Work item:
Reproduce, without any change, the span of lines from the opening of the records below to the line containing "This screenshot has width=889, height=1345.", inclusive.

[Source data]
- Opening Delimiter -

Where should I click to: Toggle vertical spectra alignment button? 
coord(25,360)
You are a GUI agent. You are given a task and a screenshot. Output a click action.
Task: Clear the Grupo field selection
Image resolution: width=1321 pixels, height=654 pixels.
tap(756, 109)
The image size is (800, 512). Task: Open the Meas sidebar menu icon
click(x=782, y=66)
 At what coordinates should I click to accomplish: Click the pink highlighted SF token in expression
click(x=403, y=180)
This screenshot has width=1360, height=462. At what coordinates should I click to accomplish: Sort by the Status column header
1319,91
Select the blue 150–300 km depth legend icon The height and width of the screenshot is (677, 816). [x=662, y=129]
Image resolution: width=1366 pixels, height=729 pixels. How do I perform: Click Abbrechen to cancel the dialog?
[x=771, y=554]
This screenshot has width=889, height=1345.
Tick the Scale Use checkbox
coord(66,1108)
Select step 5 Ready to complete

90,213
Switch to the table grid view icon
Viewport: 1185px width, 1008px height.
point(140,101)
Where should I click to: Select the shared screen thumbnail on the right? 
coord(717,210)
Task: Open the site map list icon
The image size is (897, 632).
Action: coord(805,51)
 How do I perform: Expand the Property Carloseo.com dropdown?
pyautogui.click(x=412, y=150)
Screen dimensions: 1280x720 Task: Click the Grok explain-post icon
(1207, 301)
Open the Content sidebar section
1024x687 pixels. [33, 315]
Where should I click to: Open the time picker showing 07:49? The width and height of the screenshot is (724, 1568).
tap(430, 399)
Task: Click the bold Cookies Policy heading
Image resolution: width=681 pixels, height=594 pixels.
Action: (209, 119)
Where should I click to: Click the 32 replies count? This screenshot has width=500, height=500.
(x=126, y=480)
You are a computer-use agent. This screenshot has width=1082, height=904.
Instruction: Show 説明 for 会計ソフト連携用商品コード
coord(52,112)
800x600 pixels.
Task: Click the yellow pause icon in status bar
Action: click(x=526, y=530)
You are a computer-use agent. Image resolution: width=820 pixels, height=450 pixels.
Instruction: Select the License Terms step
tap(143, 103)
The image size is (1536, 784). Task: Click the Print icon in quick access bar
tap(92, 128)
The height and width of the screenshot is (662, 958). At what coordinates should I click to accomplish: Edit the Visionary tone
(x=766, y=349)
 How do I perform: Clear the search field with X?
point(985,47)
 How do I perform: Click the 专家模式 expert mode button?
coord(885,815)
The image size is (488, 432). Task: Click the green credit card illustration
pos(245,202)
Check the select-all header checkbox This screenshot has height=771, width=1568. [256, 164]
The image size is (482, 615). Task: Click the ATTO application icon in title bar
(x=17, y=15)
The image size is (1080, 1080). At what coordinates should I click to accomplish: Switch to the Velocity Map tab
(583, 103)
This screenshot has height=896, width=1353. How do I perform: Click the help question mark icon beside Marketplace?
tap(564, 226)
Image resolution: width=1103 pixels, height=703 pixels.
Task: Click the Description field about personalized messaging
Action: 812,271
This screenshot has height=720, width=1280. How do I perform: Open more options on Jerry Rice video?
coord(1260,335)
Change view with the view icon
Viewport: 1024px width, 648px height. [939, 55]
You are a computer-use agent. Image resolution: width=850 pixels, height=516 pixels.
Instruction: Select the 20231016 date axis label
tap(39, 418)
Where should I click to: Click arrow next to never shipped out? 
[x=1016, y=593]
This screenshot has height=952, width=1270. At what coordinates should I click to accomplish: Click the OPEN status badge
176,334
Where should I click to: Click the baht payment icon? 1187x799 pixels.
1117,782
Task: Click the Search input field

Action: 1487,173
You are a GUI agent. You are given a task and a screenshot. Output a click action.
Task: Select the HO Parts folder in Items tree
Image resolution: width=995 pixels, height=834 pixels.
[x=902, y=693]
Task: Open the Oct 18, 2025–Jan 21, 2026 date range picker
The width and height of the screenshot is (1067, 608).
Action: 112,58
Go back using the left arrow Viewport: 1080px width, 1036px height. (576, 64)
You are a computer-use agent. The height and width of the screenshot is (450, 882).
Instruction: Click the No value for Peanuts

- Closing Delimiter -

Finished task:
Where should I click to: Toggle vertical spectra alignment button? 
coord(25,360)
You are a GUI agent. You are given a task and a screenshot. Output a click action.
Task: Clear the Grupo field selection
Image resolution: width=1321 pixels, height=654 pixels.
tap(756, 109)
The image size is (800, 512). Task: Open the Meas sidebar menu icon
click(x=782, y=66)
 At what coordinates should I click to accomplish: Click the pink highlighted SF token in expression
click(x=403, y=180)
This screenshot has width=1360, height=462. At what coordinates should I click to accomplish: Sort by the Status column header
1319,91
Select the blue 150–300 km depth legend icon The height and width of the screenshot is (677, 816). [x=662, y=129]
Image resolution: width=1366 pixels, height=729 pixels. How do I perform: Click Abbrechen to cancel the dialog?
[x=771, y=554]
This screenshot has width=889, height=1345.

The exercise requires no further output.